European shares fell for a fifth straight session today, with investors becoming jittery before next week's referendum in Britain on its membership of the European Union and a two-day meeting of the Federal Reserve starting later in the day.
Swiss money manager GAM Holding fell nearly 18 per cent to a 4.5 year low after warning it expects a roughly 50 per cent year-on-year fall in first-half, underlying profit before tax, mainly due to lower performance fees.
However, Premier Farnell surged 50 per cent after Daetwyler Holding agreed to buy it in an all-cash offer that valued the British electronic component distributor at just over 1 billion Swiss francs ($1.04 billion).
The pan-European FTSEurofirst 300 index fell 1.1 per cent to 1,270.68 points after hitting its lowest since February. The STOXX Europe 600 was also down 1.1 per cent, while the European miners fell 1.8 per cent, the top sectoral decliner, tracking weaker metals prices.
The Euro STOXX 50 volatility index, Europe's main gauge of equity market investor anxiety known as the VSTOXX index, surged to a four-month high of 36, against 20 about two weeks ago, over Brexit fears.

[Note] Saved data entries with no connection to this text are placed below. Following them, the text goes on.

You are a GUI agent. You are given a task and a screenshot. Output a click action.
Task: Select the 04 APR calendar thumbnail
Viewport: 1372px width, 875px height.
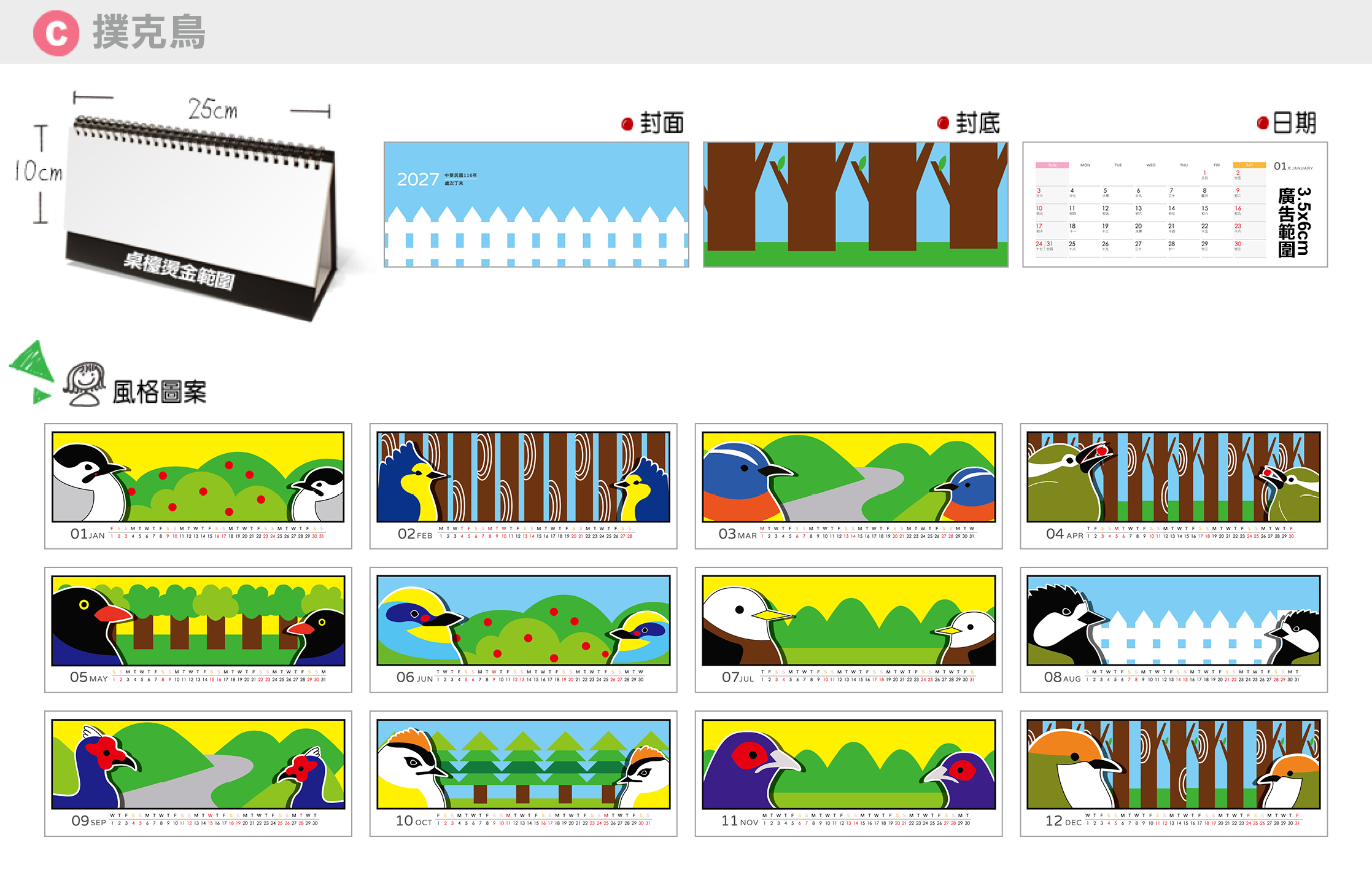tap(1174, 486)
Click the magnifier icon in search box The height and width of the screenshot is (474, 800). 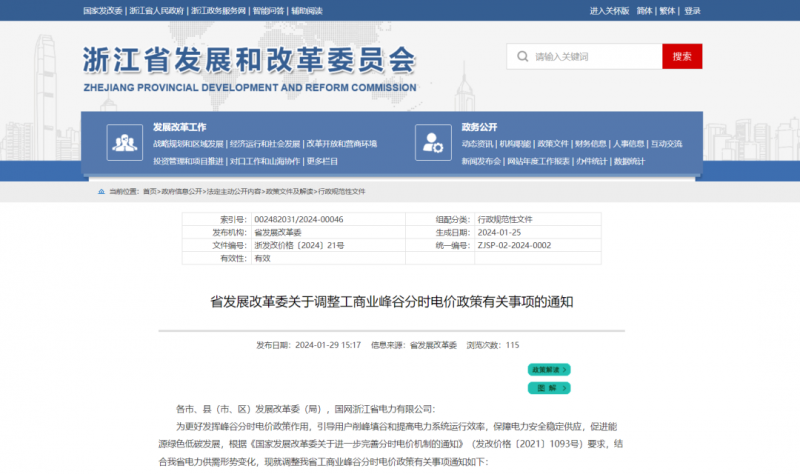click(x=522, y=57)
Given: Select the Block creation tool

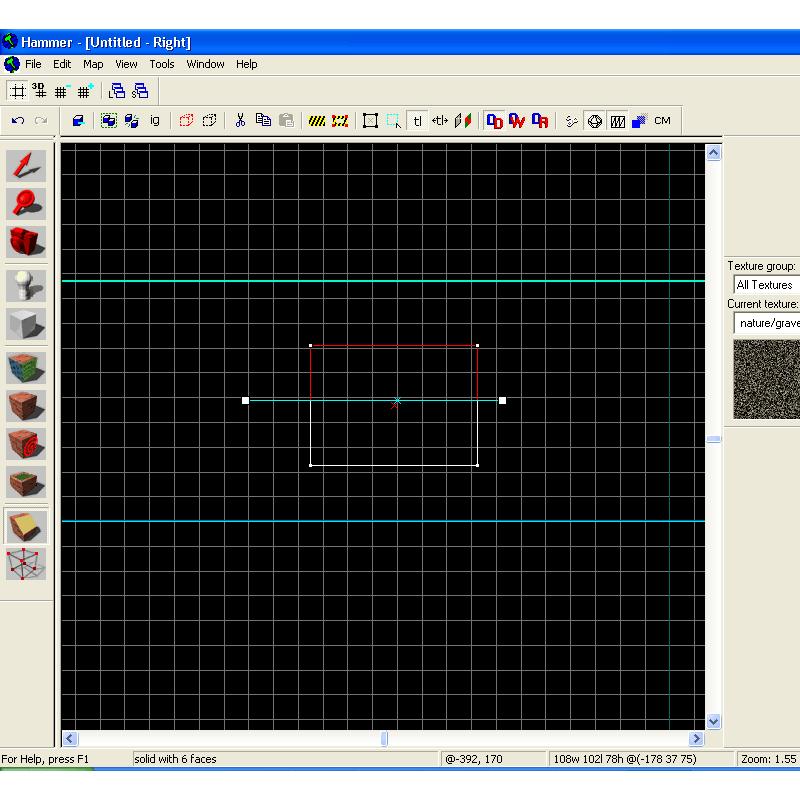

"Brexit concerns are pushing the volatility index higher and particularly hitting financials. This increased volatility is likely to last at least until the referendum," said Koen De Leus, senior economist at KBC in Brussels
Two opinion polls published by ICM showed on Monday that Britain's "Out" campaign had widened its lead over the "In" camp ahead of the June 23 referendum on Britain's EU membership, adding to investors' general nervousness.
The European banking index was down 0.7 per cent, taking total losses to more than 26 per cent this year. It is the worst performing sector in Europe in 2016.
Uncertainty over this week's two-day Fed meeting, starting later on Tuesday, also weighed on markets. The US central bank is widely expected to leave rates unchanged after the much weaker-than-expected May nonfarm payrolls report, analysts said.
"Markets will continue to price in a worst case scenario meaning further declines are likely in the days ahead except if there would be a substantial shift in public opinion or some kind of verbal intervention from politicians or central bankers to bring back calm into the markets," Markus Huber, trader at City of London Markets, said.